Review of JSHeroes 2018 edition

Jeremias Menichelli
Typeform's Engineering Blog
5 min readJun 26, 2018

With an awesome venue and a nice community vibe, JSHeroes took place this year in Cluj-Napoca, Romania.

The Grand Hotel Italia was the place to gather a large number of attendees. The building has a classic vibe and it’s a little apart from the center of the city, which gives a relaxed and cozy atmosphere to the event.

Both the venue and the vibe at JSHeroes were just amazing

The topics of the talk were varied though, of course, with a focus on the current and future scene of front-end development.

This selection is personal and curated, based on my previous knowledge and topics of interest. Go to JSHeroes’ YouTube channel, it had videos of the all talks so you might find some that fit your interests.

Highlighted talks

Sketching in the Browser by Mark Dalgleish

Mark did a superdetailed explanation about using React-rendered components in Sketch through symbols, all the tooling involved in the process, and the benefits of consuming the design system as a style guide from a single source of truth.

Mark about to enjoy a coffee after kicking off the conference with his talk

Because of limitations and heavy setup to get html-skecthapp working, he developed html-sketchapp-cli for easier scaffolding.

You can learn more about Mark’s work here:

XSS, CSRF, CSP, JWT, WTF? IDK by Dominik Kundel

In general, we developers don’t put much action on top of security measures in our projects. Domenic gave us. helpful recommendations to prevent security issues in web applications, for instance:

  • HTTPS all the things
  • Use HttpOnly for cookies
  • JWT tokens are not a magical solution
  • Use noopener and noreferal on external links
  • Use Cross-Site Request Forgery (CSRF tokens)

[Collected data entries]

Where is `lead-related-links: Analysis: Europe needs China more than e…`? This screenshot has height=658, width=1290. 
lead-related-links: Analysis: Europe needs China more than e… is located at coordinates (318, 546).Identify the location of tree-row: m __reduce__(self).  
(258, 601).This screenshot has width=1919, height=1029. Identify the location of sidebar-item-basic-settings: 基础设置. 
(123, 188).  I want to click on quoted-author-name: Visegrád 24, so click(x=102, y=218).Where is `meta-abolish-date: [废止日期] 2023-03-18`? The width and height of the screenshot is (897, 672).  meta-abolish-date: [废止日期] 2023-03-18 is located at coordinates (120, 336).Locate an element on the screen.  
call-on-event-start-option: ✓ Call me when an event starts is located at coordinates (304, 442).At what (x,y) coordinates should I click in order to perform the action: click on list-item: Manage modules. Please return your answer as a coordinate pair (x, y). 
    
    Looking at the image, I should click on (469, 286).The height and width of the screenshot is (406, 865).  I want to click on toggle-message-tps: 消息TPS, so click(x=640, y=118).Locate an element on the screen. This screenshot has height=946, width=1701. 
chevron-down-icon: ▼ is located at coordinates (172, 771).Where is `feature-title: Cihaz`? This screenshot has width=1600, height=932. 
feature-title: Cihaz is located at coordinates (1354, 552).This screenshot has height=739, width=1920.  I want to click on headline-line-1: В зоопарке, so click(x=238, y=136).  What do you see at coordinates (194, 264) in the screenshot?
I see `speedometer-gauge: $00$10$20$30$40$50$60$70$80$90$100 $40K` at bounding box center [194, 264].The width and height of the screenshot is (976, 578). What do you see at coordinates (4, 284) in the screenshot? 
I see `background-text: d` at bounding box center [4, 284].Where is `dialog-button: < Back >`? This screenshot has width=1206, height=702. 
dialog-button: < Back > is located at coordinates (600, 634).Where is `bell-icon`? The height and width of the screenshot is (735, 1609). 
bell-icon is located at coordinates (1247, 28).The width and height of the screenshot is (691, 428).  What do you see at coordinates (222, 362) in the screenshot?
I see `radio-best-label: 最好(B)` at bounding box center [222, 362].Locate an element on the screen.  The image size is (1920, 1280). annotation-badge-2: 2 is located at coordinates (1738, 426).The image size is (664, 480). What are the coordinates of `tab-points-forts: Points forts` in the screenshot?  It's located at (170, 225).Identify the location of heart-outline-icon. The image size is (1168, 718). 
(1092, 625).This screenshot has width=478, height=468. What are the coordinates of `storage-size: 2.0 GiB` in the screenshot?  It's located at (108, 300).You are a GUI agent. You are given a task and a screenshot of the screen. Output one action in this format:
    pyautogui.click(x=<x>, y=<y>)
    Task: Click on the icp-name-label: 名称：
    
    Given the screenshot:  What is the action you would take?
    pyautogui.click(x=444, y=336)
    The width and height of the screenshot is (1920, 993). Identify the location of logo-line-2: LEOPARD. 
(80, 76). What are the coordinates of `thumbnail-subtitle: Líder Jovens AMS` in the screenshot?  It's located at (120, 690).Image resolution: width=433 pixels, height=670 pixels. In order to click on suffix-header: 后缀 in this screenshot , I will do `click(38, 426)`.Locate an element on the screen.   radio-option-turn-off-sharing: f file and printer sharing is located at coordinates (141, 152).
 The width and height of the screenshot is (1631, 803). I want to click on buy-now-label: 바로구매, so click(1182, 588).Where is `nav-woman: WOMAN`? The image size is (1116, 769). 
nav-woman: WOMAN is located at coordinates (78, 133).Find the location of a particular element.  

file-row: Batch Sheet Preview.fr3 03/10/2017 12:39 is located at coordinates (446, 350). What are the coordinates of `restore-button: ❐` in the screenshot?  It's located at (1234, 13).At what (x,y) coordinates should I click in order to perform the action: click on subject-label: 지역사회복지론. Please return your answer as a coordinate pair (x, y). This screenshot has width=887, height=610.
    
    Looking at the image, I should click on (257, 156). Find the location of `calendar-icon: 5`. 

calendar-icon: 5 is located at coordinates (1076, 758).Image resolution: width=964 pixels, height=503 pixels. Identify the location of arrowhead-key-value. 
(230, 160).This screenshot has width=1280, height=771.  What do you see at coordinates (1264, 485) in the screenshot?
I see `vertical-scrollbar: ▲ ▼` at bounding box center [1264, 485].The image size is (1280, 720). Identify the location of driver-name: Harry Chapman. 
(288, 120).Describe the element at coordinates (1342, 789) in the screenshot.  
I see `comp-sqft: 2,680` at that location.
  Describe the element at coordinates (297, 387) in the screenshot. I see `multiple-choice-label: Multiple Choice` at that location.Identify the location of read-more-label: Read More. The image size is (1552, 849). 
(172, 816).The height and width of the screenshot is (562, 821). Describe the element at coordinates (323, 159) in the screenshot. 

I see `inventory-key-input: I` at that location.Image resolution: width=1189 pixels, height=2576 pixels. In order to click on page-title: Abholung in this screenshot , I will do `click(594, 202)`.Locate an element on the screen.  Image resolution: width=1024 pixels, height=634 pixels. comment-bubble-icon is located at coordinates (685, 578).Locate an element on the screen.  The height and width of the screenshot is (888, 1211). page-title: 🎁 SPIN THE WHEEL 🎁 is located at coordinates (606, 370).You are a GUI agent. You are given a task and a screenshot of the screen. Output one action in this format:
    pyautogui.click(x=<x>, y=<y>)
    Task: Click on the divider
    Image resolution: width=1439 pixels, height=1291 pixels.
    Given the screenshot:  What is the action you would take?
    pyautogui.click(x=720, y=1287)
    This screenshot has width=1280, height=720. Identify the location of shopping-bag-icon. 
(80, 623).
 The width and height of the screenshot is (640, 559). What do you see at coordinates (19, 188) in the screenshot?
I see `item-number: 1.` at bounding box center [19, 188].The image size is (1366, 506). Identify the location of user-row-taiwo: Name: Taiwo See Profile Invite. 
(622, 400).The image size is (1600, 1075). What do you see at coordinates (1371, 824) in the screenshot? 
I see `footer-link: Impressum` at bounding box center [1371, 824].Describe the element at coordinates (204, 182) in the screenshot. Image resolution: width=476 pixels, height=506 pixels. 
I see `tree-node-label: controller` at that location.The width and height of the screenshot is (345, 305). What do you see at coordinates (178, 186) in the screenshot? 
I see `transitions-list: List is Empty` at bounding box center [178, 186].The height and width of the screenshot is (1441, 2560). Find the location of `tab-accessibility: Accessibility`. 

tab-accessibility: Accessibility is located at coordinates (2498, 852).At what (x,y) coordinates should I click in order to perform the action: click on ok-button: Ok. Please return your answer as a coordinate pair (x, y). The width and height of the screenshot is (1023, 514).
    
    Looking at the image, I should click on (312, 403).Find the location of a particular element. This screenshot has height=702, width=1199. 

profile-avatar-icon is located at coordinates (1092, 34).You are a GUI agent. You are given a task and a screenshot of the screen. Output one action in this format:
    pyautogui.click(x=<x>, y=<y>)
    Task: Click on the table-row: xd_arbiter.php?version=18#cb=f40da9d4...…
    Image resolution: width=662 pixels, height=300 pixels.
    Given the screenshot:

**Problems to work on**
1 - List every acronym that appears in the title of the security talk in the JSHeroes 2018 review.
2 - According to the JSHeroes 2018 review, in which building did the conference take place?
3 - Pick up the JSHeroes 2018 review right after its last line and continue writing it.

**Expected responses**
1 - XSS, CSRF, CSP, JWT, WTF, IDK

2 - The Grand Hotel Italia in Cluj-Napoca, Romania.

3 -
  • Blocking XSS attacks is not that easy
  • JSONP is not bulletproof at all
  • Use Content Security Pilicy (CSP) headers as a safe net, not as your security approach

A truly insightful talk with practical examples for each item in the list. You can find Dominic Kundel on Twitter.

Fontastic Web Performance by Monica Dinculescu

Monica, from Google, shared her best tips for web font loading

I’m a real geek around web-font performance, and though I knew already most of the recommendations from Monica it was an engaging and fun talk. This is a must watch for a front-end developer today to be aware of how loading custom fonts can impact negatively user experience on slow connections.

Learn more here:

The exciting future of React by Kristijan Ristovski (Kitze)

Kitze did a fantastic job entertaining the crowd and keeping it fun while covering what’s new on React 16 release, like Fragments, componentDidCatch, Portals, and the call-return experimental API.

V8 internals for JS developers by Mathias Bynens

Awesomel talk about how V8 optimizes and deoptimizes your code as content and types inside an array changes. I ended up with a better understanding on how browser engines handle data structures under the hood.

How to make your LEDs better listeners by Stephanie Nemeth

This talk was a wonderful showcase of a side project combining both web and hardware standards. Stephanie used MMQT low energy transmission protocol to connect Arduino and web sockets with LED lights.

The audience was able to change the light patterns on Stephanie’s umbrella

Half-way through the talk, she shared a web application so all the crowd could change live the lights and patterns to an umbrella and the jewelry she was wearing. Mind blowing.

Other talks

  • Sara Vieira gave a talk about style guide based development, and explaining how react-styleguidist and storybook can fit your needs.
  • Sarah Drasner showed us how to combine Microsoft Azure serverless functions, Vue, and SVG animations to build a cart checkout.
  • Phil Hawksworth showcased Netlify goods and shared old experiences on continuous deployments in an entertaining talk.
  • stefan judis from Contentful, went deep into the internals of modern UI libraries and explained how vDOM algorithms work.

Check out this and the rest of the talks in the conference’s YouTube channel.

Artist Madalina Tantareanu drew one doodle for each talk, live!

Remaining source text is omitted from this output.